## Exercise task
In the book review below, transcribe the part that opens with the words containing "The quality of" and closes with "the institutional church.".

## Passage provided
From Oliver Cowdery and John Whitmer in the 1830s to Leonard Arrington in the 1970s to Marlin K. Jensen and Steven E. Snow most recently, the office of Church Historian and Recorder has overseen the recording and transmission of the Church’s official history. Countless historians have worked under (sometimes around) these leaders—from the self-trained to the university educated—who’ve contributed a great deal to our historical knowledge. Alexander Baugh and Reid L. Neilson have been well-situated to observe how the Mormon story has been told within the church over the years, Baugh as a professor of Church History and Doctrine at BYU and Neilson as a current Assistant Church Historian and Recorder. They oversaw and collected these interviews which took place between 2001 and 2012 in order to preserve more history of Mormon history. ((None of the interviews are new to the book; each has been previously published in the journal Mormon Historical Studies. One interview (Robert J. Matthews) was published in BYU’s Religious Educator.)) The interview subjects were born between 1925 and 1942, coming of age after the Great Depression and during world wars just as Mormon history began to professionalize.

The quality of each interview tends to hinge on the skills of the interviewer—typically a younger colleague working in the field of history—as much as on the insights of the interview subject. Jed Woodworth’s interview with Richard Bushman is particularly engaging as it skips across topics like Joseph Smith’s character and changing place in history, Bushman’s methods of research and writing, and the importance of creating scholarship that makes an impact beyond the institutional church.

The level of candor found in Conversations is especially interesting. Interview subjects reminisce about frustrating negotiations between historians and the church’s Correlation committee, occasions when BYU made it difficult for historians to work or present their ideas, and the sometimes-testy politics of working in the Church archives during and after the 1970s when Leonard Arrington led the charge to professionalize church history. Stanley B. Kimball remains true to his (stereotypical) heritage as a grandson of J. Golden Kimball when he describes the difference between today’s Visitor Center-like Nauvoo versus the city of the 1840s (“And I know, for hell’s sakes, that they had outhouses and dung piles in the streets,” p. 327). More seriously, consider Laurel Thatcher Ulrich’s words:

To care enough about the Church to want to see it better, to cherish the past without denying the future, to love and respect the Brethren while recognizing their limitations, to be willing to speak when nobody is listening—all of these require faith” (557).

As that excerpt suggests, Conversations has a strong devotional undercurrent as interview subjects discuss how they negotiate spiritual, academic, and professional dynamics. “The trouble with wishing to write history as a Mormon,” offers Richard Bushman, “is that you cannot improve as a historian without improving as a ” (xiv). Throughout the collection the paradoxical characteristics of confidence and humility, candid honesty tempered by affection, are exhibited by interview subjects and enjoined upon a rising generation of historians.

Conversations matters because the history of history can’t be written apart from the history of historians.

Alexander L. Baugh, Reid L. Neilson, eds., Conversations With Mormon Historians (Provo, Religious Studies Center/Salt Lake City: Deseret Book, 2015).

## Excerpted records
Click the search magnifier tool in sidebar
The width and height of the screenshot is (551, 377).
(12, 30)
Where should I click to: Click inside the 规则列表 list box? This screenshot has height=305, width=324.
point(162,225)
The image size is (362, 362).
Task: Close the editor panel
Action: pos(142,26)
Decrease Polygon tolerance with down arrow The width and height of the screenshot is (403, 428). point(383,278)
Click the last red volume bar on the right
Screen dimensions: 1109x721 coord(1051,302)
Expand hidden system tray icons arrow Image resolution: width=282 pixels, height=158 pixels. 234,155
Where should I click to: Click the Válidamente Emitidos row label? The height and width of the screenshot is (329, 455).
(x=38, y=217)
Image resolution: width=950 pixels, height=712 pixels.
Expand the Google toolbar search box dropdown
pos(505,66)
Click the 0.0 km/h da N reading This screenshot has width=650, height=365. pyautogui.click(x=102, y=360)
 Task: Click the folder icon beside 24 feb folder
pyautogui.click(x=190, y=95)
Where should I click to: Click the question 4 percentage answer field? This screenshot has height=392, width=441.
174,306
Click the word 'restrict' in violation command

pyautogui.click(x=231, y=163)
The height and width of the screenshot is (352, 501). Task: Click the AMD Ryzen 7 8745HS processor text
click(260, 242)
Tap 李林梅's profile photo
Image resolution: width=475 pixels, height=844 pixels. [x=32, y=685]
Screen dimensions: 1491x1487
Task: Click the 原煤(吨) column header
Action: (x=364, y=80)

## The completed task
The quality of each interview tends to hinge on the skills of the interviewer—typically a younger colleague working in the field of history—as much as on the insights of the interview subject. Jed Woodworth’s interview with Richard Bushman is particularly engaging as it skips across topics like Joseph Smith’s character and changing place in history, Bushman’s methods of research and writing, and the importance of creating scholarship that makes an impact beyond the institutional church.